Örneğin Recaizade Mahmut Ekrem’in Araba Sevdası ile Ahmet Mithat Efendi’nin Felatun Beyle Rakım Efendi yapıtlarından beri bu ülkede romanın ulusal alegorisinin Batılılaşma, modernleşme meselesi olduğu söylersem çok mu indirgemeci olurum? Peki ya Türkiye’de roman deyince ilk akla gelebilecek üç ismin, örneğin Ahmet Hamdi Tanpınar, Oğuz Atay, Orhan Pamuk’un yapıtlarının bu çerçevenin dışında olmadığını iddia edersem? Bu çerçeveyi ilk zorlayan romanın ise Yusuf Atılgan’ın 1959 tarihli Aylak Adam’ı olduğunu ifade edersem başıma ne gelir? Açıkçası ben de yukarıdaki önermelerimin fazla zorlayıcı olabileceğini peşinen kabul ederim. Ancak yine de en azından tartışılabilir olduğunu düşünmüyor değilim. Bütün bunları ifade ederken aslında meramım da şu: Bir toplum, bir siyaset, bir devlet gerçekten de birtakım edebiyat yapıtlarının anlamlarının üzerine çökebilir. Onlar üzerinde bir hegemonya, iktidar, mülkiyet inşa edebilir. Metinlerin anlam ufukları, içinden çıktıkları toplumların kolektif anlam ufuklarıyla sınırlıdır çoğu zaman. Gadamer’e selam olsun! Ve toplumlar değiştikçe o toplumda üretilmiş metinlerin anlamları da değişebilir zamanla. Bu sadece çağdaş metinler için geçerli değildir üstelik, geçmiş metinleri de kapsar geçerliliği.

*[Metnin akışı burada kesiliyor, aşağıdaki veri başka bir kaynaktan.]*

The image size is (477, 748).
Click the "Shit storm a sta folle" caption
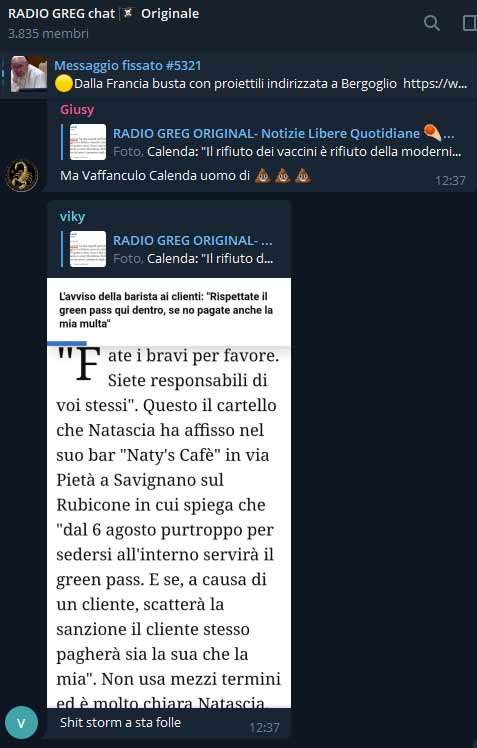(121, 722)
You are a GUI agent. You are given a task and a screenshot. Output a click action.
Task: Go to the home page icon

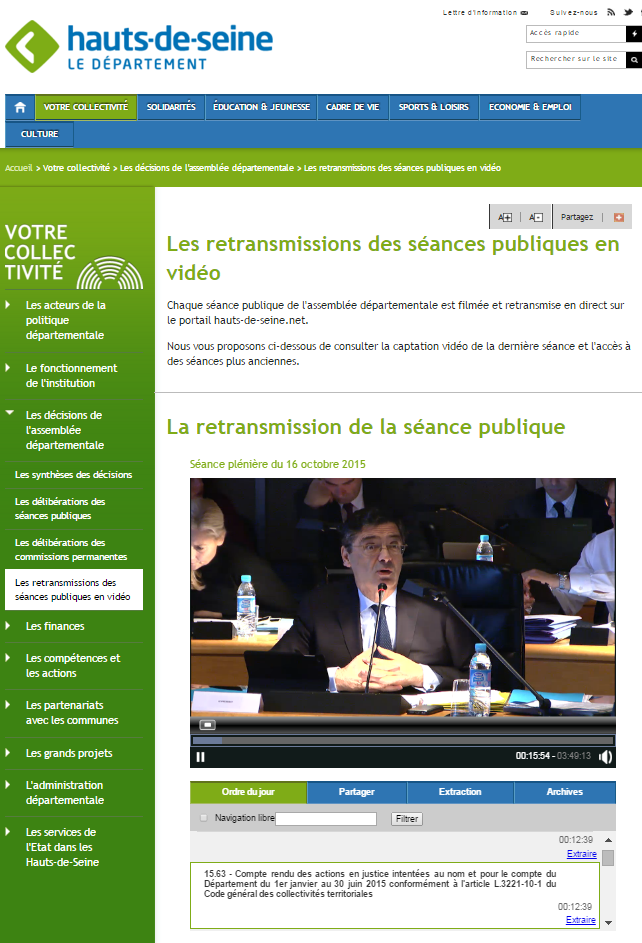click(x=19, y=107)
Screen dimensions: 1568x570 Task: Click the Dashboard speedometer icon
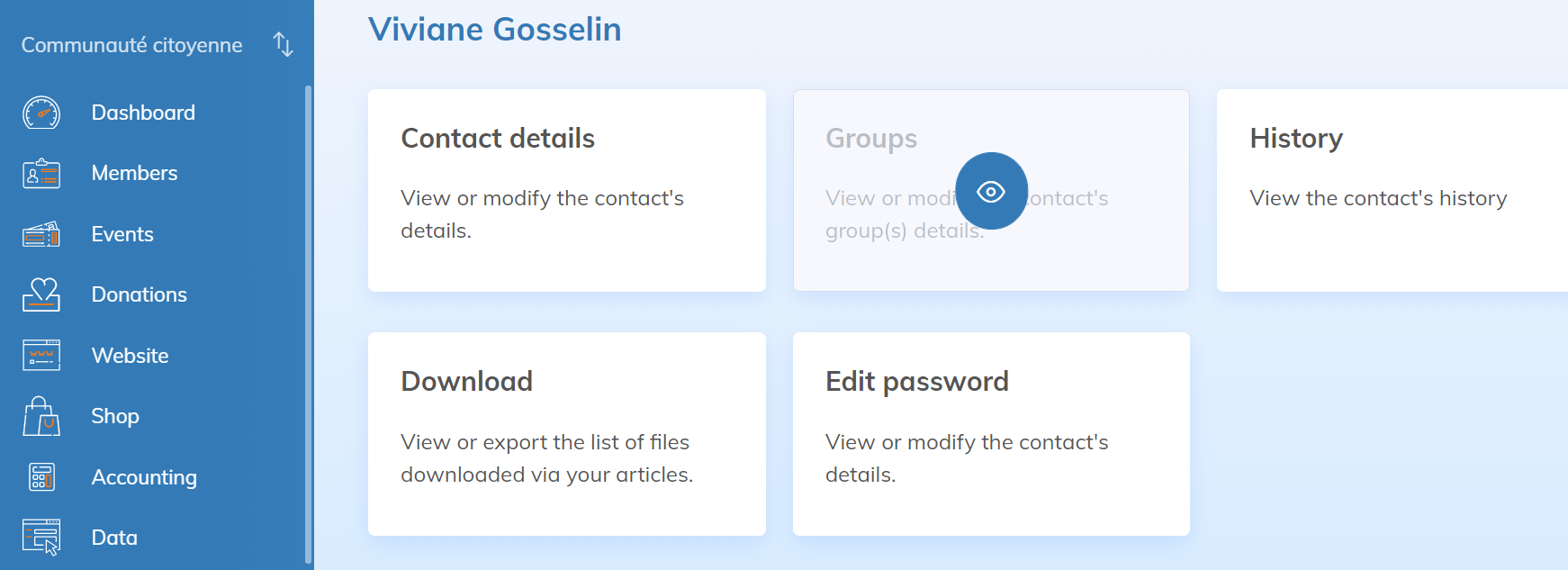pos(41,113)
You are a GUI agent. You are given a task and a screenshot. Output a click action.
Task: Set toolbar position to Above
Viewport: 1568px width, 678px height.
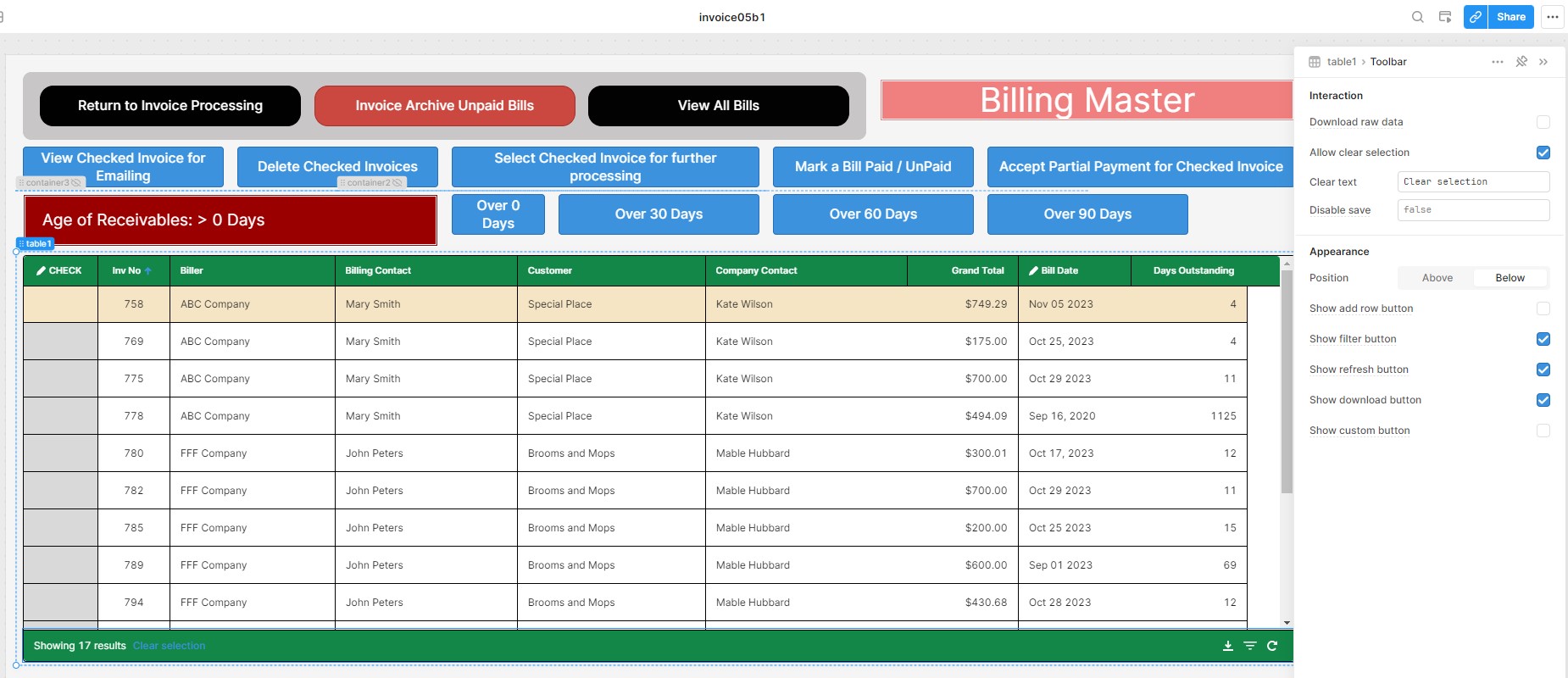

Henüz metnin anlamının oluşmasında okurların olası rolüne değinmedim bile. Çünkü bu boyutu önümüzdeki haftalarda yazacağım yazılarda ele almak istiyorum. Ama başlangıç olarak şunu söylemek gerekir elbette: Toplumların kendi içlerinden çıkan metinlerin anlamları üzerinde bir tür vesayete sahip olmalarından söz etmek, aynı zamanda okurun anlamın oluşmasında oldukça aktif bir rol üstlenebileceğinden bahsetmek anlamına da gelir.
Evet gördüğünüz gibi, anlamın kaderinden, anlamın mekânından, anlamın coğrafyasından, anlamın tapusundan, anlamın kadastrosundan, anlamın mülkiyetinden, anlamın siyasetinden, anlamın devletinden söz etmek hiç de o kadar anlamsız değil. Peki ben bütün bunlara neden değindim? Dediğim gibi izniniz olursa önümüzdeki haftadan itibaren bu konuyu ele almayı sürdürmeyi düşünüyorum. Hatta Perspektif’te Tanpınar’a ve metinlerine bu perspektiften yaklaşmaya çalışan yazılar yazmayı planlıyorum. Bu yazıyı da onlar için bir girizgâh olarak kabul edin lütfen. Diğer yazılar geldikçe bu metnin de daha anlamlı hale geleceğine eminim. Farkındaysanız yazılar deyip duruyorum çünkü konunun bir yazıya sığabileceğini hiç sanmıyorum.